Puede que por lo complicado de cuantificar su volumen global, o por lo complejo de correlacionar su influencia con la economía normativa y aplicada, la banca en la sombra no está siendo suficientemente tenida en cuenta a la hora de establecer controles y reglas que nos prevengan de errores cometidos en el pasado. Aunque es difícil establecer cifras exactas de transacciones registradas por fuera de los conductos regulados, se estima que en 2012, sólo en Estados Unidos, el volumen podría estar rondando los 67 trillones de dólares.

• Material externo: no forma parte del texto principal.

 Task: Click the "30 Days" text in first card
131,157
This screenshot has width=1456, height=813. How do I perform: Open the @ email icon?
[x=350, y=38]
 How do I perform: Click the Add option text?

Es cierto que debemos valorar que en los últimos años los gobiernos han dado algunos pasos encaminados a recetar remedios que traten de evitar desequilibrios latentes. Sin embargo, no se sabe muy bien si por la dificultad inherente de implantar un proceso complejo que cubra tantas carencias acumuladas, o por la influencia en los lobbies pertinentes, retrasos en la vigencia de medidas correctoras y limitaciones al perímetro de aplicación, denotan la veracidad de ese proverbio irlandés que avisa de que el camino que lleva al infierno está empedrado de buenas intenciones.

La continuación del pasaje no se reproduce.